| SELECTED PASSAGE |
▼

One reason Montevallo was such a hot spot was the proximity of Confederate Col. John T. Coffee's Camp with more than 250 men four miles southeast of here. The original townsite is a mile west of the current day village.

The Battle of the Church in the Woods took place in early August 1862 when the 3rd Wisconsin Cavalry under Col. William A. Barstow rode from Fort Scott to hit the Rebels at a Dunnegan Grove church.

The late Vernon County historian Patrick Brophy wrote in his book "Fire and Sword" that Coffee and Barstow met southeast of town. "Barstow and company left it by the Lamar Road, going south nearly to Hog-Eye, a settlement just over the Barton County line," Brophy wrote.

"The retreat became a rout with the Federals littering the road with weapons. It may have been on this occasion that the nine unknown Union soldiers at rest in Dunnegan Grove lost their lives."

Montevallo took another heavy blow May 25, 1863, when William "Old Man" Gabbert's band burned nine homes of Union militiamen in Cedar County. "The weary Bushwhackers stopped to rest at the Gabbert house, most falling asleep in the front yard," Brophy said in his 2008 book.

"Meanwhile, the militia under Capt. Anderson Morton, withdrawing from the burning Nevada toward burnt-out Montevallo, cut the Bushwhackers' trail and surrounded the house.

"The sleepy guerillas were totally surprised, though some escaped into the brush. Old Man Gabbert got away on a fresh but unbridled, unsaddled horse, but seven Bushwhackers lay dead -- William Bridgman, John Evarts, John and William Campbell, William and John Crockett and Frank Mushaney."

Laclede County historian Joe Jeffery wrote in the magazine "Bittersweet" in 1978 that Montevallo, for "mountain valley, was on the east edge of the great prairies in a well-watered area full of raccoons, deer, wildcats and panthers.

"It was founded in 1850 by William Withers, who built and operated the first store," said Jeffery, noting the Old Academy had 200 students and two teachers.

"In 1860, Montevallo was the first community in Missouri to organize a company at the call of Gov. Claiborne Fox Jackson, who later led a Missouri state government in exile in Mexico. More than half of this company was killed the next year at the Battle of Wilson's Creek.

Montevallo native Mike Lasley shows where Old Montevallo stood until burned to the ground by Union cavalry in 1862. He is in the historic Montevallo Cemetery, which lies in deep woods south of E Highway. The cemetery is the only remaining feature of the original town.

"Montevallo furnished two other companies to the Confederacy. From beginning to end, it provided more men than the township had votes."

▲

| WHAT IS EXPECTED |
Repeat the Montevallo history passage word for word from "Laclede County historian" to "of Wilson's Creek.". Work from the Montevallo history passage above and nothing else.

| RECORDS SUPPLIED |
▼

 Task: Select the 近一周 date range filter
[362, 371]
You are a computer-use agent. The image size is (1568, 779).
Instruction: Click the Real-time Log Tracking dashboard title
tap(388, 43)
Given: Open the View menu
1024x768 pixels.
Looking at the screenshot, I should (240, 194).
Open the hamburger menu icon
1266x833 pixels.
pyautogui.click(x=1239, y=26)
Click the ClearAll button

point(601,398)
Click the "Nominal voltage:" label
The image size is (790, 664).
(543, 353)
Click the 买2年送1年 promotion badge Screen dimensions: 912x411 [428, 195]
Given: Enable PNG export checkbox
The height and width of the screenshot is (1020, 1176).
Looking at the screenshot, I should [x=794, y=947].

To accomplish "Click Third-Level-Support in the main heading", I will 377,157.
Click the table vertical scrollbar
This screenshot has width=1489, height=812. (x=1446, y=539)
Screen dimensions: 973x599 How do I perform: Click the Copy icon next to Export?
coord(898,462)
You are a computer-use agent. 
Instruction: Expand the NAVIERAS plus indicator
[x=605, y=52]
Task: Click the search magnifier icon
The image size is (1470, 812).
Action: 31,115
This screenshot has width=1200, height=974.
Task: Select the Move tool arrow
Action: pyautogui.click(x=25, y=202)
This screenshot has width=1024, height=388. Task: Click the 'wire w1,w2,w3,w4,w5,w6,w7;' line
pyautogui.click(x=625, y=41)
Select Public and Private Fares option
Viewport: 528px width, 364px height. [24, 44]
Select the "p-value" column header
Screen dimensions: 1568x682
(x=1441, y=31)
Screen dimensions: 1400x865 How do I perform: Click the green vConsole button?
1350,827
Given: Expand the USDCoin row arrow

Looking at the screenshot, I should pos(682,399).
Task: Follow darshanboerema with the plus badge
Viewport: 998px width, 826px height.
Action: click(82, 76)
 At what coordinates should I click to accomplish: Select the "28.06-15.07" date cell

▲

| SOLUTION TO THE EXERCISE |
Laclede County historian Joe Jeffery wrote in the magazine "Bittersweet" in 1978 that Montevallo, for "mountain valley, was on the east edge of the great prairies in a well-watered area full of raccoons, deer, wildcats and panthers.

"It was founded in 1850 by William Withers, who built and operated the first store," said Jeffery, noting the Old Academy had 200 students and two teachers.

"In 1860, Montevallo was the first community in Missouri to organize a company at the call of Gov. Claiborne Fox Jackson, who later led a Missouri state government in exile in Mexico. More than half of this company was killed the next year at the Battle of Wilson's Creek.